MEDINA — Facing a crowd of about 200 people Wednesday night, Superintendent Randy Stepp said many people have singled him out for scorn over the controversy surrounding his new contract.
“While I respect the right for them to have their opinion, I don’t agree with the tone or much of what they are saying,” he said at Wednesday’s school board meeting.
“Several weeks ago, my new contract — negotiated with and approved unanimously by the board of Medina City Schools — became a hot-button issue,” he said. “I know that everything I did with my contract was above board, there is no doubt in my mind, and I have documents to support that.
The contract provided Stepp with an $83,000 signing bonus, which the school board said was aimed at keeping him from taking another job.
Stepp reiterated his previous apology about the bonus, which he has agreed to pay back in installments.
“I have apologized for something that was not wrong legally but may have been wrong in principal,” he said.
But Stepp defended the payment of more than a quarter-million dollars for his educational expenses, which was provided by his earlier contract.
“I know that everything I did with regard to the board paying for my education was also above board.”
The money for Stepp’s education came out of the “carryover” fund maintained by the Medina County Schools’ Educational Service Center.
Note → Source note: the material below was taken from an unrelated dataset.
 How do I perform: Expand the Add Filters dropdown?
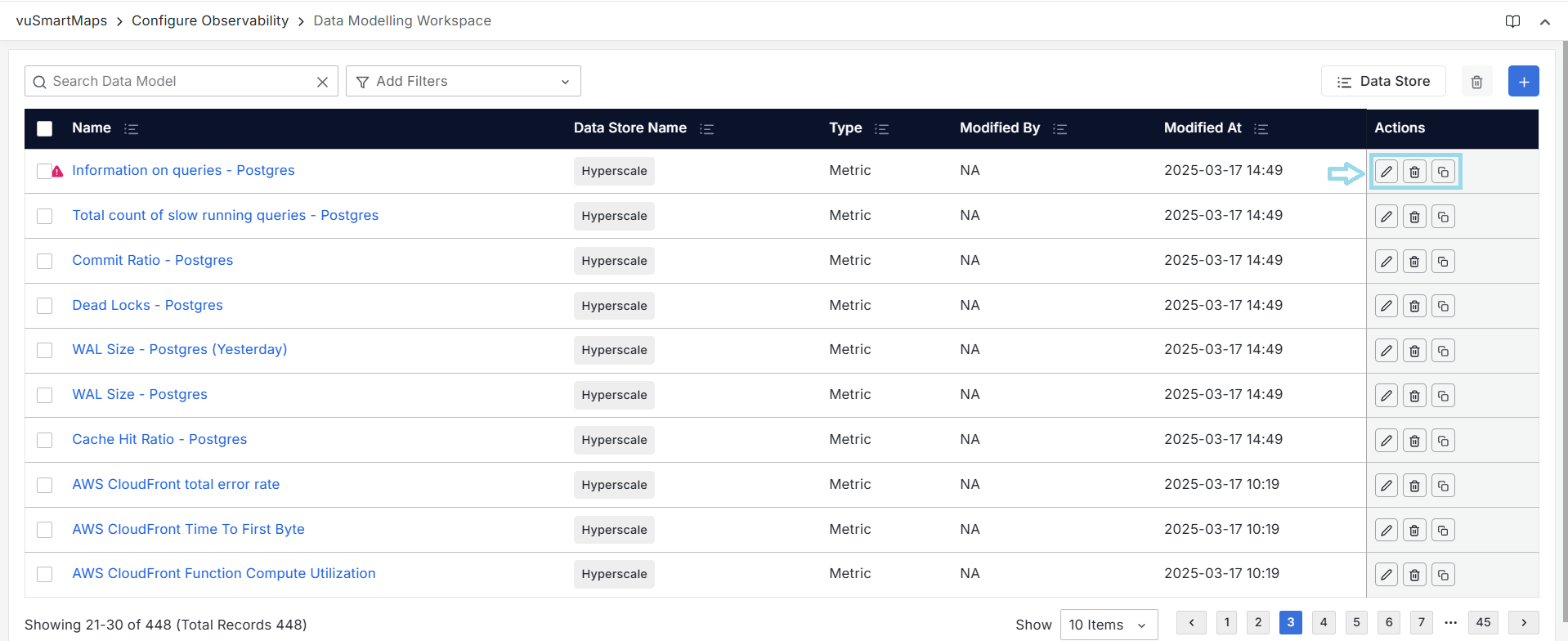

The fund contains money left after school districts pay for a variety of services, including school nurses, interpreters for the deaf, bus driver training and computer specialists.
Stepp cited his achievements as superintendent, saying he had made $11 million in savings while maintaining an excellent rating on the state Department of Education’s report card.
“The Medina schools — no matter what some have said over the last few weeks — remains among the best in Ohio and we are doing it with fewer resources and under greater duress.”
In response to the controversy surrounding payments for Stepp’s education, district Treasurer Jim Hudson outlined a proposal for tighter oversight of school “carryover” funds paid through the center.
“We will give the board a monthly update on those funds that we do use,” he said.
He said the center no longer will make payments on behalf of the district, and Medina Schools will set a cap on the carryover balance of between $50,000 and $100,000.
Under Hudson’s proposal, the school board president must sign off on checks greater than $10,000 that come from the Educational Service Center fund.
Hudson told the crowd that the board would be looking at policies and procedures for out-of-state travel and purchasing.
Although the money to pay Stepp belonged to Medina Schools, board members never saw the spending records because the checks were issued by the center.
Hudson also said the board will change how it handles agendas and minutes. He said the board intends to eliminate action items at work sessions at the discretion of the board president.
Meeting notices of work sessions more clearly would outline the intent of the meetings, Hudson said.
“Our goal with that is to increase our transparency of how we develop our agenda items,” he said.
Hudson said board-approved minutes would be sent to union members and administrators, and would be available for inspection at the board office and upon request.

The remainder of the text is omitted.